Suppose that $T : \mathbb C^2 \to \mathbb C^2$ is an $\mathbb R$ linear map. $T(1,0) = (1,0)$, $T(0,1)=(0,1)$ and $T$ maps the $\mathbb C$-subspaces of $\mathbb C^2$ to $\mathbb C$-subspaces of $\mathbb C^2$. What is $T$?
My attempt: First I can show that $T$ is a surjective $R$ linear map, thus a bijective $R$ linear map. And I know that $T$ maps $(i,0)$ to $(k,0)$ where $k$ is a nonzero complex number, but I guess $k$ should either be $(i,0)$ or $(-i,0)$. I do not know how to prove it.
$C^2$ is a $4$-dimensional real vector space with basis $(1,0), (i,0), (0,1), (0,i)$ $T(1,0)C=(1,0)C$ you have $T(i,0)=(a,0)$ $a\in C$, you also have $T(0,i)=(0,b), b\in C$.
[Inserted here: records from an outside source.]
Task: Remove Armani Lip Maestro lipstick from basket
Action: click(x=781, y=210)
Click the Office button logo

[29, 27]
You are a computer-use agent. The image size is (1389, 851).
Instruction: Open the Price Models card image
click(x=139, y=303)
You have $T(1,1)=(1,1)$ so $T((1,1)C)=(1,1)C$, so you have $T(i,i)=(c,c)=T(i,0)+T(0,i)=(a,b)$ it results $a=b=c$.
$T(i,1)=T(i,0)+T(0,1)=(a,1)$, $T(-1,i)=T(-1,0)+T(0,i)=(-1,a)$ since $i(i,1)=(-1,i)$ we deduce that there exists a complex number $d$ such that $d(a,1)=(-1,a)$ $da=-1, d=a$ and $a^2=-1$ this implies $a=i$ or $a=-i$.
As you say, there is some nonzero $k$ such that $T(i,0)=(k,0)$, and there is similarly a nonzero $\ell$ such that $T(0,i)=(0,\ell)$. But so far you have only used a few of the complex subspaces; there are a lot more you can use. For any $z=x+iy\in\mathbb{C}$, you can consider the complex span of $(1,z)$; $T$ must send this to a complex subspace. Since $T(1,z)=(1,x+\ell y)$, this means that $T(i,iz)$ must be a complex multiple of $(1,x+\ell y)$. See what you can learn from this.
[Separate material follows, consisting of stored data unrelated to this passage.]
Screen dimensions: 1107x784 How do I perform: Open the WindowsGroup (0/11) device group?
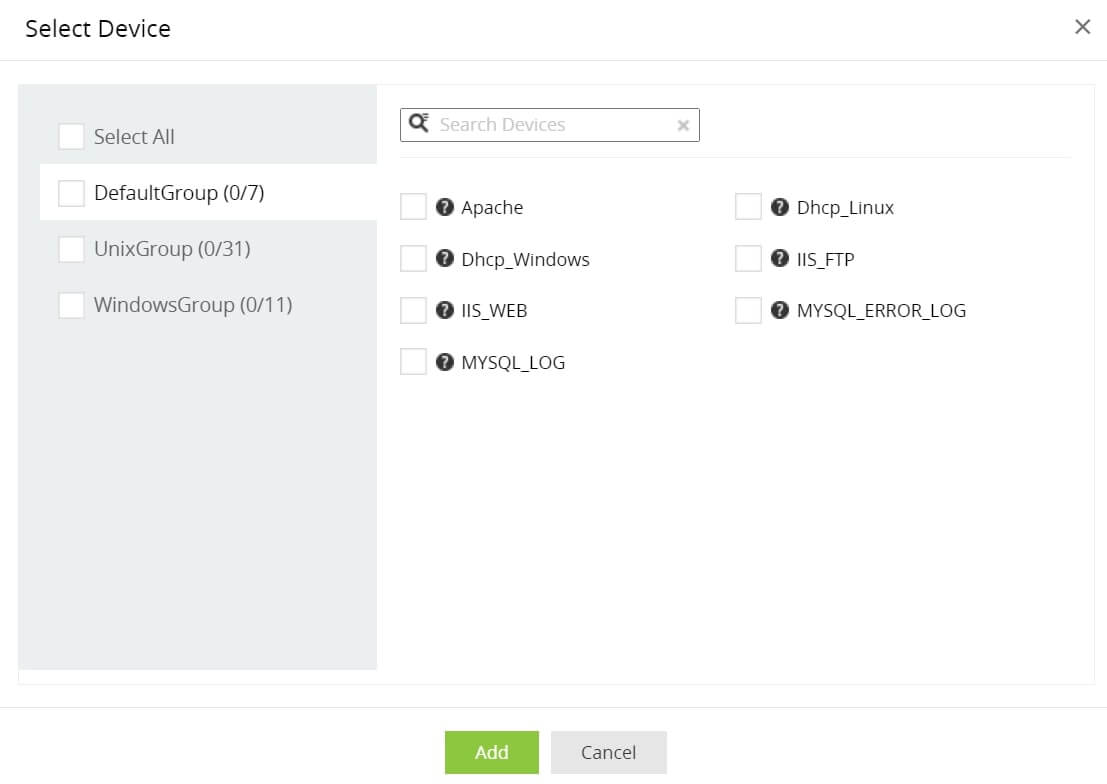click(193, 305)
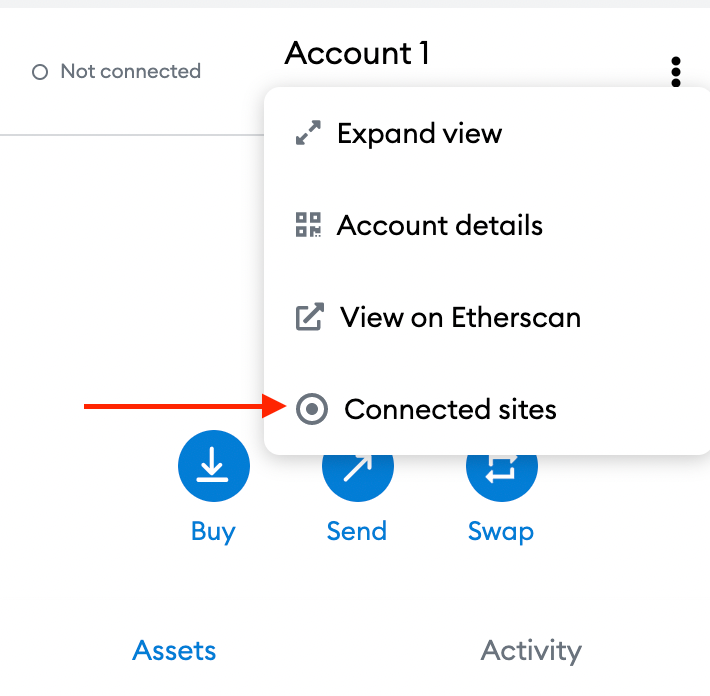Click the Buy text label
This screenshot has width=710, height=696.
[213, 531]
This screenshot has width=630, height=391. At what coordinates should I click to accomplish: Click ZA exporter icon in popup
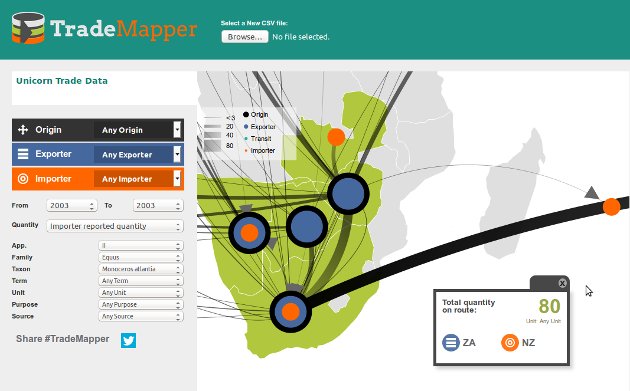pos(451,343)
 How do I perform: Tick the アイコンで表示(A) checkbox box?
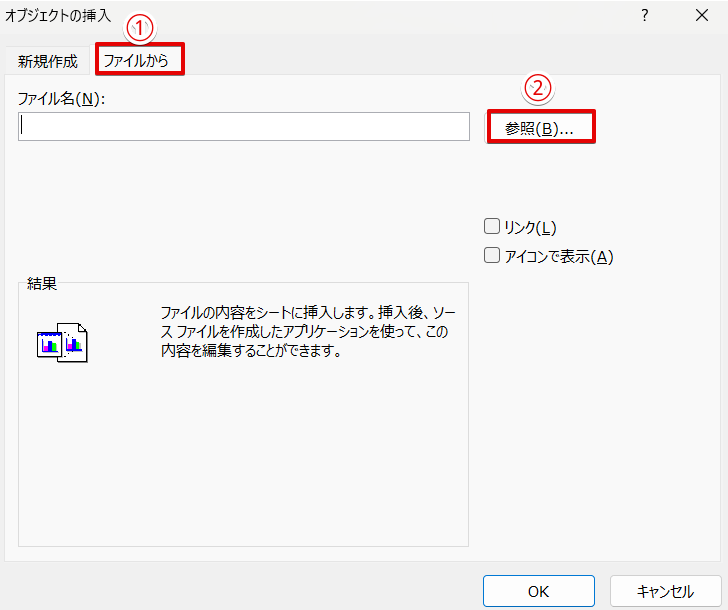tap(491, 256)
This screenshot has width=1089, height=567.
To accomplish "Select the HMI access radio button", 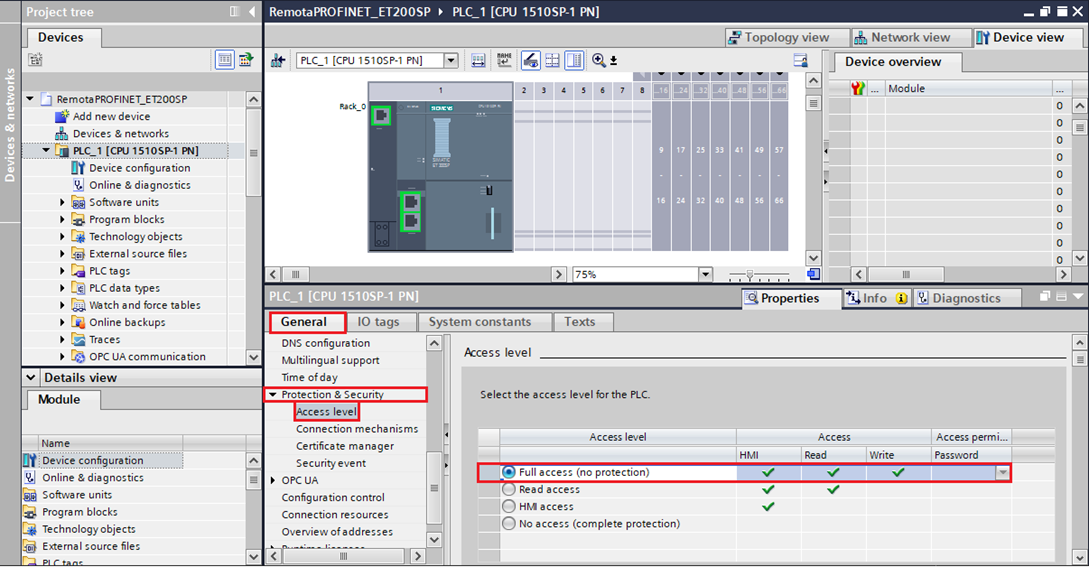I will point(510,507).
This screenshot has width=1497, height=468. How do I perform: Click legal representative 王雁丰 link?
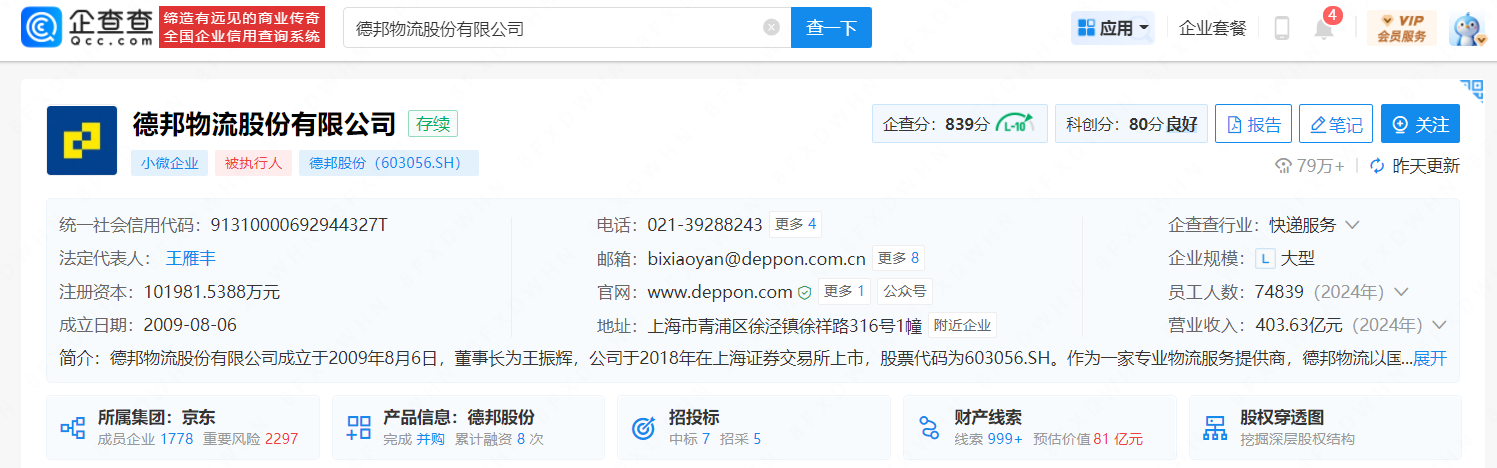[190, 258]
The details of how to finish from here are hidden below.
Since $T(i,iz)=T(i,-y+ix)=(k,-y+\ell x),$ this is a complex multiple of $(1,\ell)$ iff $-y+\ell x=k(x+\ell y)$. Since this must hold for arbitrary $x,y\in \mathbb{R}$, we must have $\ell=k$ and $k\ell=-1$. That is, either $k=\ell=i$ or $k=\ell=-i$. In the first case $T$ is the identity, and in the second case $T$ is complex conjugation on each coordinate. You can check that both of these do preserve complex subspaces, so both are possible.